I wanted to confront my deep anxieties, but also look for more positive examples in my own field of research, the long nineteenth century. Of course, there were epidemics during that period as well. The city of Hamburg, for example, experienced seven outbreaks of cholera between 1831 and 1892. But people did not only escape the cities to protect their health, they also sought places that would heal them, and where they could find a cure. Subjects whom I study frequented resorts like Teplitz, Karlsbad, Marienbad, or Baden-Baden to take the waters, inhale mineral salts, and breathe fresh ocean or alpine air; they were searching for doctors and proper potions that would relieve them of their ailments, or simply extend their youth and vigor. Yes, these places were exclusive too; magic mountains or valleys that sought to establish alternative worlds. Wasn’t the American Academy such a place that could restore one’s body and spirit? Did it not offer a splendid alternative to the everyday?
Instead of taking the waters, I have engaged in a writing cure. Every morning after breakfast, I make my way to the office pavilion in the garden, and settle down in my study. I have been very lucky: I had completed most of my archival research by early March, and ordered many books from Berlin’s various libraries in advance, they appeared on my desk miraculously after my arrival. As these libraries closed, none can be recalled. My lectures and trips were cancelled, and I received the gift of time. In the past weeks, I have begun to reassess the frantic pace of my life, and have gained a renewed ability to focus and concentrate. I have learned about a new German word that has entered philosophical discourse of late, Entschleunigung. I have realized anew how fulfilling I find my work. And as time has begun to stretch out, my productivity has actually increased.

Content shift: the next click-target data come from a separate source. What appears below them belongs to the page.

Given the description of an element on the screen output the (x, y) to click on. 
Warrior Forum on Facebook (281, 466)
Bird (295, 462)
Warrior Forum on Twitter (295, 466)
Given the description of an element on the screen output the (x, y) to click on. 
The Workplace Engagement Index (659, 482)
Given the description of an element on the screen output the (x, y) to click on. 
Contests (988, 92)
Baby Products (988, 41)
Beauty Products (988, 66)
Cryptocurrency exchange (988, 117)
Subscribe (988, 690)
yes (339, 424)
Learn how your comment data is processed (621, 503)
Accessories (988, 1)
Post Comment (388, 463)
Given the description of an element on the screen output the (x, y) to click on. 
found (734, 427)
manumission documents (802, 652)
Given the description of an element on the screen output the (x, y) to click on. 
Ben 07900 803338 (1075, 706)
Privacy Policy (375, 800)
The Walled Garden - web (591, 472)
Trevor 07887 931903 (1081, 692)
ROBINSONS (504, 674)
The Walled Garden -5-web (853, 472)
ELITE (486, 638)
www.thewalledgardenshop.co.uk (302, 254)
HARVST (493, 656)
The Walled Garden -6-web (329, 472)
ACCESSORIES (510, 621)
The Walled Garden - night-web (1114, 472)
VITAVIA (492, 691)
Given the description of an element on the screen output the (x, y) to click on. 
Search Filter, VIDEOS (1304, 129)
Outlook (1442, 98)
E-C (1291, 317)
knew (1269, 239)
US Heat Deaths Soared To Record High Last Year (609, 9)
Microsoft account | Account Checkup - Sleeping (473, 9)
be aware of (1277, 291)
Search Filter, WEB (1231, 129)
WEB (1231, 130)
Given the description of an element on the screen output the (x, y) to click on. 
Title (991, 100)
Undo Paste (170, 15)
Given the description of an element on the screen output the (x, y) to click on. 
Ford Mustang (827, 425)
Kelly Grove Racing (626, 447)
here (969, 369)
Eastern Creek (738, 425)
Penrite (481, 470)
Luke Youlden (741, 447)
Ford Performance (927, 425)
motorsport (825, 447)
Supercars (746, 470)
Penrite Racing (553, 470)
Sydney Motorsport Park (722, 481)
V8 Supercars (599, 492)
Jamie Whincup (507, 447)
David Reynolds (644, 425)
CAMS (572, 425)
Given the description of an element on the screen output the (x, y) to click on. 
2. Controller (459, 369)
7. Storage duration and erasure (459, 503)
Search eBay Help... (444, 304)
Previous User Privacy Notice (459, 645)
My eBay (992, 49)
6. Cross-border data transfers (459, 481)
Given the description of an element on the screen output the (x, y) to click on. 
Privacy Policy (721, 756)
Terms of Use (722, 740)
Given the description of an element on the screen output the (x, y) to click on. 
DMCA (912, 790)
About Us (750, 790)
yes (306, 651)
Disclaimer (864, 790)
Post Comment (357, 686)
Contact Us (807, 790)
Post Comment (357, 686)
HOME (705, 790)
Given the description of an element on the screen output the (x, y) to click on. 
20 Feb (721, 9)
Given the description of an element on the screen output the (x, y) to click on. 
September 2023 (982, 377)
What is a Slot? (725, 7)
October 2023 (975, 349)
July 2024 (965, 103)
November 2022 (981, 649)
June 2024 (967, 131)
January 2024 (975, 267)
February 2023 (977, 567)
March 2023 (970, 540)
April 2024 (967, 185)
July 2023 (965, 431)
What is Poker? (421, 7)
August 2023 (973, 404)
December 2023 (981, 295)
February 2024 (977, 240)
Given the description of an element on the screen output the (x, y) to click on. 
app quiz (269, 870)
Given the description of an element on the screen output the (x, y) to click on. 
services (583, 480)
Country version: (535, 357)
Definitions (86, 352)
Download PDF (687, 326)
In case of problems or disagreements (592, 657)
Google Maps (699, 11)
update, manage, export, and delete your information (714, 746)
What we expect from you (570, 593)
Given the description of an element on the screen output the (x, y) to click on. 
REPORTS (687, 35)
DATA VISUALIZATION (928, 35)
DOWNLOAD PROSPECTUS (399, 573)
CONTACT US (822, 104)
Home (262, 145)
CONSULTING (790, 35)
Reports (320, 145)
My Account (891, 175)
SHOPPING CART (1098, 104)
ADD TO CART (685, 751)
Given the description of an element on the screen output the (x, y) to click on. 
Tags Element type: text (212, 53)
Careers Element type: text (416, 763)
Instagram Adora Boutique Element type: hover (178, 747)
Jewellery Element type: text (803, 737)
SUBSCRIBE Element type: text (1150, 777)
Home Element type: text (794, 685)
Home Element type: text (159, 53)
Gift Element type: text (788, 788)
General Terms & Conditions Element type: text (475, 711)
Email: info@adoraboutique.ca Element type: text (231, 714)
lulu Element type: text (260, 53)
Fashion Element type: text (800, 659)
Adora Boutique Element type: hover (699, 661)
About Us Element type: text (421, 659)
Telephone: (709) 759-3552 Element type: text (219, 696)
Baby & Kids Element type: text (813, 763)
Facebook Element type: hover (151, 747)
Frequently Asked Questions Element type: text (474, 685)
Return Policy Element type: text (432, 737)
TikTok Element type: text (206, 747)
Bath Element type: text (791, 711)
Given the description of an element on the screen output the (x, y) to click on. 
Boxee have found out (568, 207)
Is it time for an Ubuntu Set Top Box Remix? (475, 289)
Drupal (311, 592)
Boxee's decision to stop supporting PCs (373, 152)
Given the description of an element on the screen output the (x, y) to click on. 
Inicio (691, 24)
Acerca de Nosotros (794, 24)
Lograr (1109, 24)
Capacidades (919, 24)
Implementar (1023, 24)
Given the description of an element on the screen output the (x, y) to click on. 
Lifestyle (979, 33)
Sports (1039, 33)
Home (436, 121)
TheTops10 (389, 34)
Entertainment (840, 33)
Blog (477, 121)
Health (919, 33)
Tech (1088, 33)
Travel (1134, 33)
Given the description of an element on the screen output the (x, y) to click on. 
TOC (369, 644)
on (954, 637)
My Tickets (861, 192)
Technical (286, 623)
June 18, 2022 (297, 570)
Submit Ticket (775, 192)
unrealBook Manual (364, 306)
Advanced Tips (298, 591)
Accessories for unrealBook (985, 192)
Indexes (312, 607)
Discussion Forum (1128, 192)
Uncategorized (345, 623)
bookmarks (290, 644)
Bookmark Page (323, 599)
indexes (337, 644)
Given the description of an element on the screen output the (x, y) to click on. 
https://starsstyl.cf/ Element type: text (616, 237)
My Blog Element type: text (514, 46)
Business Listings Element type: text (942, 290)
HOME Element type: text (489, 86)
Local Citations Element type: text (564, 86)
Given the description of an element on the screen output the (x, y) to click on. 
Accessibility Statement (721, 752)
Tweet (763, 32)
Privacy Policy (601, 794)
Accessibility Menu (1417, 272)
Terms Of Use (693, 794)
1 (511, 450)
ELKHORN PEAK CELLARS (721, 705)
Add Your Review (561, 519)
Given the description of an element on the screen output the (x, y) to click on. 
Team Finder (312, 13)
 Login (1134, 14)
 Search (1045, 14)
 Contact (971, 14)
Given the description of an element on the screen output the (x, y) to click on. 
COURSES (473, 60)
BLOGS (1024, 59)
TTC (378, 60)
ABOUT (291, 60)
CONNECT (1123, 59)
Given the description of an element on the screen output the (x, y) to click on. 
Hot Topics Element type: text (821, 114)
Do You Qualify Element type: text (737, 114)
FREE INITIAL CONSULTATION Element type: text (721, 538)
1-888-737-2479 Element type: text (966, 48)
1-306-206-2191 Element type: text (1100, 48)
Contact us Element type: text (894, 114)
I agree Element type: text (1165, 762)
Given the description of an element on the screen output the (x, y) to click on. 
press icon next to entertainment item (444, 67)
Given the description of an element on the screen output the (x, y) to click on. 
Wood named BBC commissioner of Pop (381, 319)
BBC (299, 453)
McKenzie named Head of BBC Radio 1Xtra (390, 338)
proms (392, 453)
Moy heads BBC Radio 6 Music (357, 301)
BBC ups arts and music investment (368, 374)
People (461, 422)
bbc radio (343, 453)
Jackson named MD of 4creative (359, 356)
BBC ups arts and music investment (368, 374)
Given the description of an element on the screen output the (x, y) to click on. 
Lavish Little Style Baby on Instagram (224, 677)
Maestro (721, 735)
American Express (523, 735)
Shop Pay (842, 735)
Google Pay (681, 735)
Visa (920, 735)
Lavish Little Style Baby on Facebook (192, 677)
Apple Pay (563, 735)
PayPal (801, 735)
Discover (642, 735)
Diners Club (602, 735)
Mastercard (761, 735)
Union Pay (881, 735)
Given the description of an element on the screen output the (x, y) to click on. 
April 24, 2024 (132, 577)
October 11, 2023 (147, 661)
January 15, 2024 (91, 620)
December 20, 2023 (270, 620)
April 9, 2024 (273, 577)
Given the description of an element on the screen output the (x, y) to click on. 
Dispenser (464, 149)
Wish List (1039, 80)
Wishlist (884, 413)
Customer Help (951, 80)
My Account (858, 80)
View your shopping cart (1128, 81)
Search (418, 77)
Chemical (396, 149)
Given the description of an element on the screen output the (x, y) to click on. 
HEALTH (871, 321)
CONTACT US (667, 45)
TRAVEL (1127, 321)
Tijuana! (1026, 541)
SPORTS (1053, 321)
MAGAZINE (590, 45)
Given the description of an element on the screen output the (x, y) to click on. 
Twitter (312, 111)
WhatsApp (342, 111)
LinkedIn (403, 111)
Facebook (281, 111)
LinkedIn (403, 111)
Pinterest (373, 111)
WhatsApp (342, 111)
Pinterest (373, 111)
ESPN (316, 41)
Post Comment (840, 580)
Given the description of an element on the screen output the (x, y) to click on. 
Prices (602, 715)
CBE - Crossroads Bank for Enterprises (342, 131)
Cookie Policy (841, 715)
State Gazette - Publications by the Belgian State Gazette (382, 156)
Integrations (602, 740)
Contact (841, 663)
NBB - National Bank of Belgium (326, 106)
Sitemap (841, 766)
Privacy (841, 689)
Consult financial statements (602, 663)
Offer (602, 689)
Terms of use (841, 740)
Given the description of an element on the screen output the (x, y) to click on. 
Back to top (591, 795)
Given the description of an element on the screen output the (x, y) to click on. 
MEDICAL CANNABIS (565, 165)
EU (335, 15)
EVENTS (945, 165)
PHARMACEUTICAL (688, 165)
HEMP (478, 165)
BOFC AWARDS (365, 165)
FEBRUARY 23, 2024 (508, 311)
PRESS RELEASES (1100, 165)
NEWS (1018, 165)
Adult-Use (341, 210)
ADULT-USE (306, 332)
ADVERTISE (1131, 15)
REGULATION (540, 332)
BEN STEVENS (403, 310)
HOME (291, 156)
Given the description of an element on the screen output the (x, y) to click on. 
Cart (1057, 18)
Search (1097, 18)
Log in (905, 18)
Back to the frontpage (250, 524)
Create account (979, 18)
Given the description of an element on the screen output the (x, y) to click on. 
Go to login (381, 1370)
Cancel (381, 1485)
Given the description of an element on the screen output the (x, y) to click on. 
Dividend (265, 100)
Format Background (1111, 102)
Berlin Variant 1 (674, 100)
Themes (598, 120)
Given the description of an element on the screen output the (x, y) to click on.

These are lessons learned about my way of working that I will have to hold onto in future. But at the Academy, not all has been about work. The fellows and partners who remain at the Villa Arnhold have deeply bonded with each other, creating opportunities to meet in a time of restricted conditions. We have grown very close to many of the Academy’s staff members who have gone far beyond their call of duty to make everything here work for us. Perhaps we did not experience Berlin’s cultural and social life as previous fellows did, but our time here has been extraordinary and I suspect that we will all value it for the rest of our lives.